Intravenous injection often causes vascular injury such as venous irritation, vascular pain, and phlebitis. Vascular injury deteriorates the patient's QOL and sometimes limits the continuation of injection therapy. Pharmaceutical intervention and pharmacological mechanisms used to reduce vascular injury induced by vinorelbine and epirubicin were reviewed. A multivariate logistic regression analysis revealed that the dose of vinorelbine (≥40 mg) was a significant predictor for venous irritation. Alteration of the volume of normal saline for vinorelbine dissolution, from 50 to 100 mL, significantly decreased the grade of venous irritation. On the other hand, the phlebitis scores were significantly higher in patients treated with epirubicin ready-to-use solution compared with lyophilized powder. The change of formulation of epirubicin to lyophilized powder decreased the risk of venous irritation. The concentration inducing 50% cell viability inhibition was lower in the order of vesicant, irritant, and nonvesicant drugs on porcine aorta endothelial cells (PAECs), suggesting that the injuring effects of anticancer drugs on PAECs may be relevant as an indicator of the frequency of their vascular injury. The exposure to vinorelbine of PAECs rapidly depleted intracellular glutathione levels and increased intracellular reactive oxygen species production. Moreover, exposure to epirubicin increased intracellular lipid peroxide levels and enhanced the phosphorylation of p38 mitogen-activated protein kinase. These results demonstrate that oxidative stress plays an important role in vinorelbine- and epirubicin-induced endothelial cell injury, and may therefore increase the potential for vascular injury upon intravenous injection.

摘要

静脉注射常常会导致血管损伤,如静脉刺激、血管疼痛和静脉炎。血管损伤会使患者的生活质量下降,有时还会限制注射治疗的持续进行。本文综述了用于减轻长春瑞滨和表柔比星所致血管损伤的药物干预措施及药理机制。
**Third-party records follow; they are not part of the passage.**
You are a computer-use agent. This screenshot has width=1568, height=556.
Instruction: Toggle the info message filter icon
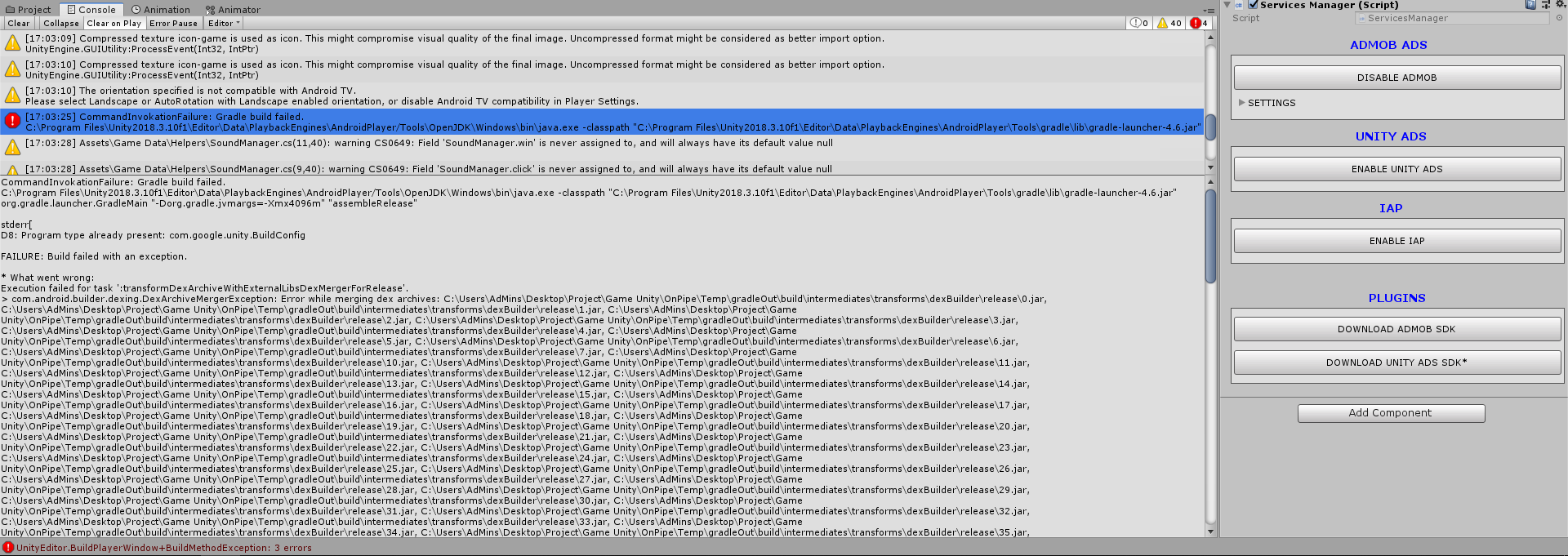pos(1138,23)
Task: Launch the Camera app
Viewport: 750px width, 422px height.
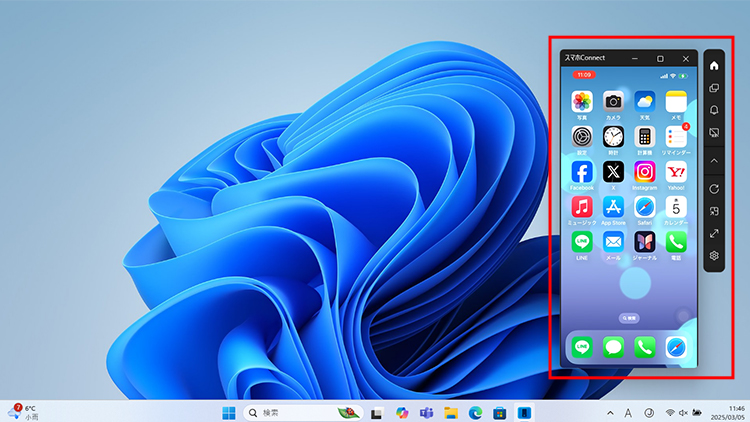Action: point(613,101)

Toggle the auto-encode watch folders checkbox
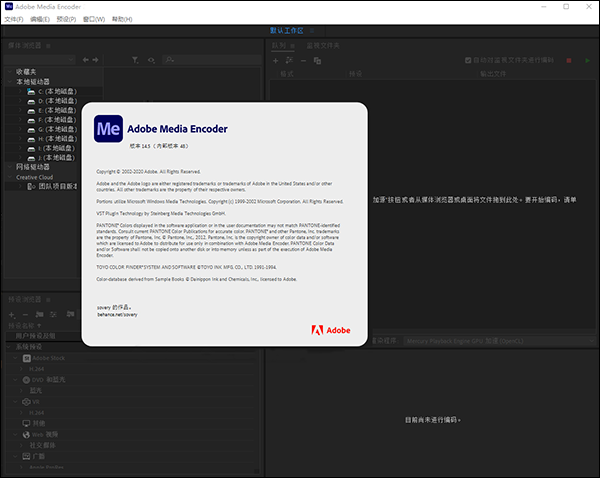coord(467,61)
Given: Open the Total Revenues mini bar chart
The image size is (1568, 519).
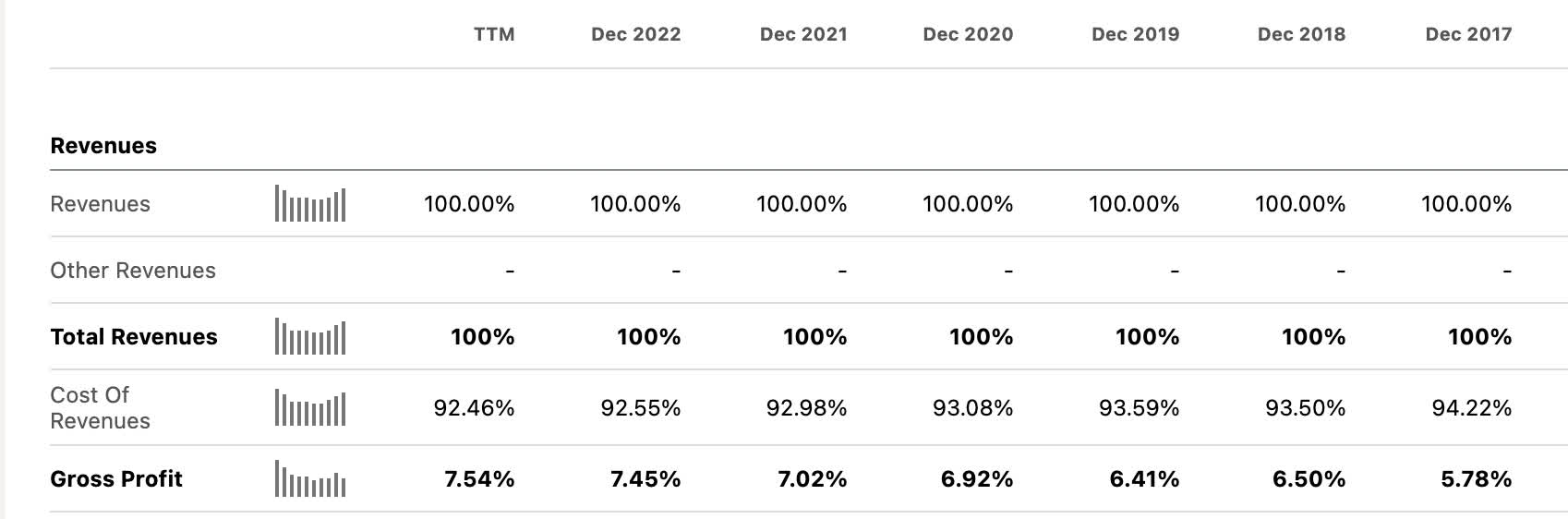Looking at the screenshot, I should [310, 337].

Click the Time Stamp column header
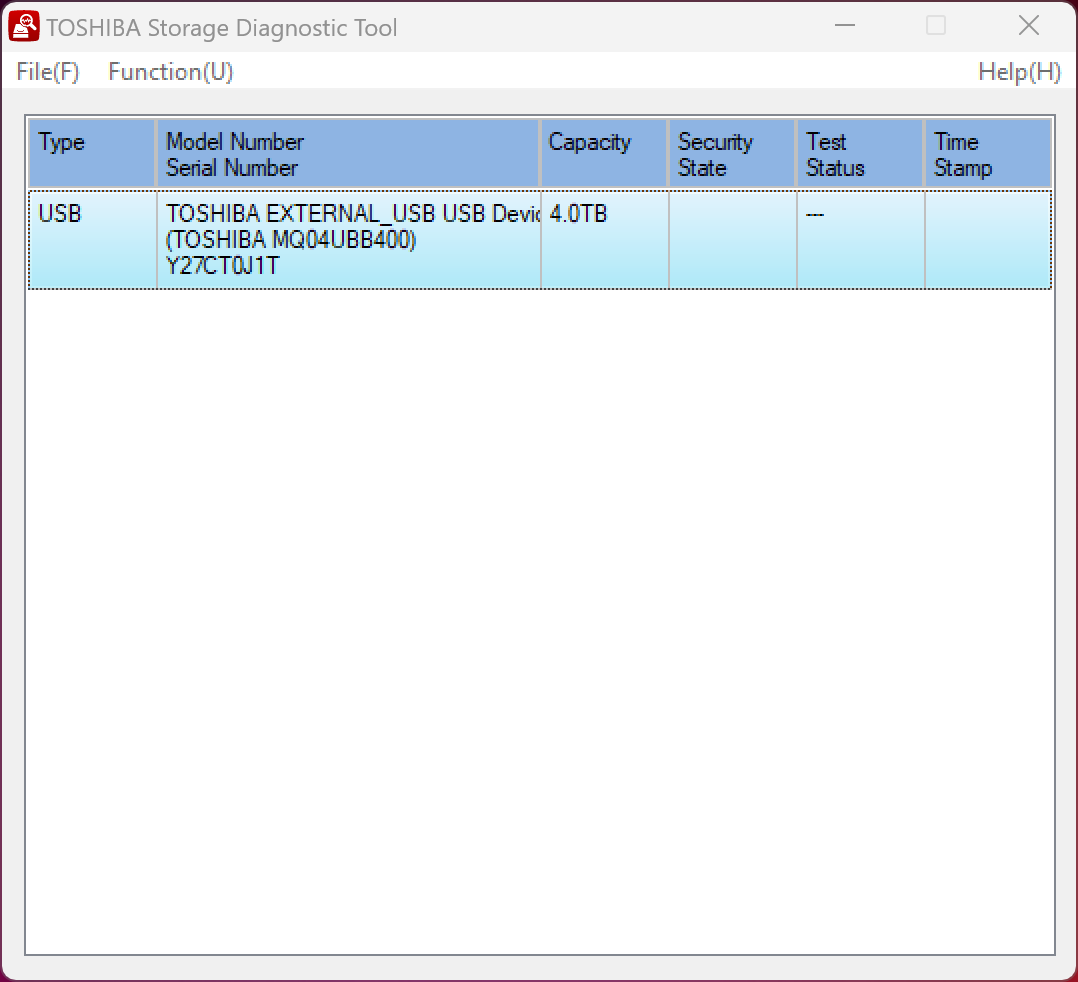pyautogui.click(x=985, y=152)
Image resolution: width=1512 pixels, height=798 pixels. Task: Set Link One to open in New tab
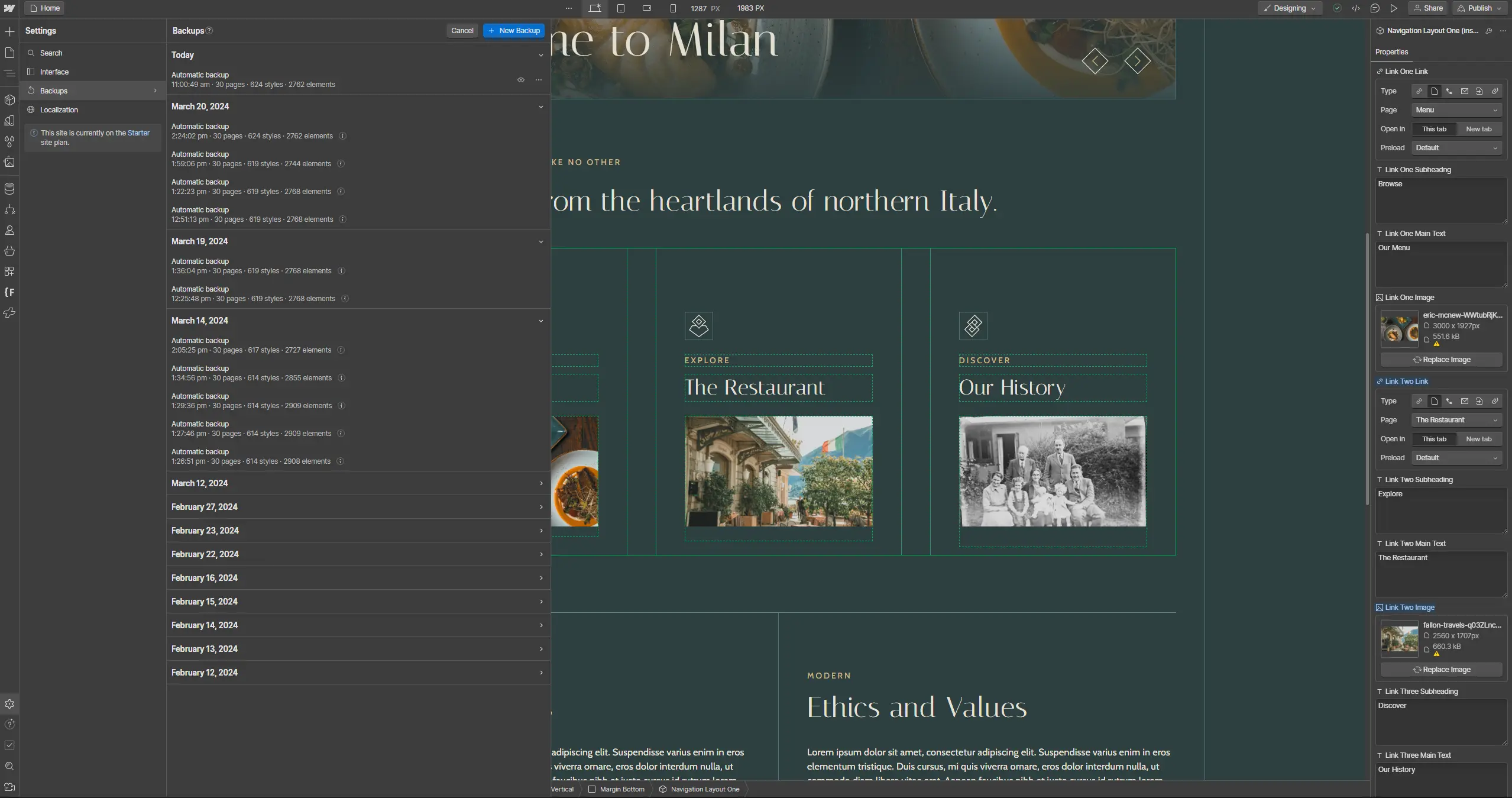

多因素逻辑回归分析显示,长春瑞滨的剂量(≥40mg)是静脉刺激的显著预测因素。将长春瑞滨溶解所用生理盐水的体积从50mL改为100mL,可显著降低静脉刺激的程度。另一方面,与表柔比星冻干粉相比,使用即用型溶液治疗的患者静脉炎评分显著更高。将表柔比星的剂型改为冻干粉可降低静脉刺激的风险。在猪主动脉内皮细胞(PAECs)上,诱导50%细胞活力抑制的浓度按发泡剂、刺激剂和非发泡剂药物的顺序依次降低,这表明抗癌药物对PAECs的损伤作用可能与它们引起血管损伤的频率相关,可作为一个指标。PAECs暴露于长春瑞滨后,细胞内谷胱甘肽水平迅速降低,细胞内活性氧生成增加。此外,暴露于表柔比星会增加细胞内脂质过氧化物水平,并增强p38丝裂原活化蛋白激酶的磷酸化。这些结果表明,氧化应激在长春瑞滨和表柔比星诱导的内皮细胞损伤中起重要作用,因此可能会增加静脉注射时血管损伤的可能性。